- Consensus secondary structure and sequence conservation of Staphylococcus-1 RNA

Identifiers
- Symbol: Staphylococcus-1
- Rfam: RF03112

Other data
- RNA type: Gene; sRNA
- SO: SO:0001263
- PDB structures: PDBe

= Staphylococcus-1 RNA motif =

The Staphylococcus-1 RNA motif is a conserved RNA structure that was discovered by bioinformatics.
A Staphylococcus-1 motif RNAs is found in Staphylococcus species CAG-324, which has not yet (as of 2018) been more precisely classified. Other examples of Staphylococcus-1 RNAs are present in metagenomic sequences that do not correspond to a classified organism. It is assumed that the organism corresponding to these sequences are related to the Staphylococcus species.
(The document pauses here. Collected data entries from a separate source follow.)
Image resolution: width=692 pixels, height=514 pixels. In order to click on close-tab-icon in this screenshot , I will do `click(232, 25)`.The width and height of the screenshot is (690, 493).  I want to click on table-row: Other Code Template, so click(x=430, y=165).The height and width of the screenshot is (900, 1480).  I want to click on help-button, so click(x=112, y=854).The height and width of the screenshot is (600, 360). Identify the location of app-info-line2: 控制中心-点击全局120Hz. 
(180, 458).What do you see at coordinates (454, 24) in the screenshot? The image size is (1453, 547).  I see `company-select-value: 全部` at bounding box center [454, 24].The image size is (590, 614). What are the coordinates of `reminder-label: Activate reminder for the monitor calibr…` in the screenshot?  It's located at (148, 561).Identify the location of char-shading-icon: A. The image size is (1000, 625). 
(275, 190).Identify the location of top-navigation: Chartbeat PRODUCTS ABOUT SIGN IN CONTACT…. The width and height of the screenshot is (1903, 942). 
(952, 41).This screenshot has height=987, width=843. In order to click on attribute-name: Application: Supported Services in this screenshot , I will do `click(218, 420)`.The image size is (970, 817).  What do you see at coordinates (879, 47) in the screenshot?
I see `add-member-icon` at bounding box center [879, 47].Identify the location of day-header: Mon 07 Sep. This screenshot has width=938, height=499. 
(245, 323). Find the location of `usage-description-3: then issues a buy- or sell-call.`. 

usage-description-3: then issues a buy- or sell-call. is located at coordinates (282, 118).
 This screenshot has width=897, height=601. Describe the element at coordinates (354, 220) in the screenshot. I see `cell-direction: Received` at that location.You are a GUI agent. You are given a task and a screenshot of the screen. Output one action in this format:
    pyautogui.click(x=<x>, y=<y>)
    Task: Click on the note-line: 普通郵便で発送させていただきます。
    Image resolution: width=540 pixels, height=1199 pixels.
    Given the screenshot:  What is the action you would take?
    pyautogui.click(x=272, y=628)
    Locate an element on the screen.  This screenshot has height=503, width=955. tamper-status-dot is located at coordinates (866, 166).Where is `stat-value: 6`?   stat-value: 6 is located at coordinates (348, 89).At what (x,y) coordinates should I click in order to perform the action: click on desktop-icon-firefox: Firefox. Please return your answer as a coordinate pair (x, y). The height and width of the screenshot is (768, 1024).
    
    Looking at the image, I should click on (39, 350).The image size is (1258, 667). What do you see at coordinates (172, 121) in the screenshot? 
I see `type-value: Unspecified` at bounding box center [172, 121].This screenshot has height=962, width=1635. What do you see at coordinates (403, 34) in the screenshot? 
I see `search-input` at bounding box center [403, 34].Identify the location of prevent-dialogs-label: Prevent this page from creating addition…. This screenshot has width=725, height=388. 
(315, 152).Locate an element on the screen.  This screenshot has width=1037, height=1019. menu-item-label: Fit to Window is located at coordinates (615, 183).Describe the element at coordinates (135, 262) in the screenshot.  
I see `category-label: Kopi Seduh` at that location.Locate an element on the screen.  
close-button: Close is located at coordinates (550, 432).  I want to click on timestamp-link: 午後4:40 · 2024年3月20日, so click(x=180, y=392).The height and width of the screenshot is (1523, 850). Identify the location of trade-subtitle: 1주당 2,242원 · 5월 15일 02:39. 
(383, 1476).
Most Staphylococcus-1 RNAs are found in the apparent 5′ untranslated regions (5′ UTRs) of genes whose protein products exhibit a borderline similarity to HNH endonucleases. This genetic arrangement could suggest that Staphylococcus-1 RNAs function as cis-regulatory elements. However, one Staphylococcus-1 RNA is not located in a 5′ UTR calls this hypothesis into question, and suggests that the RNAs more likely function as small RNAs.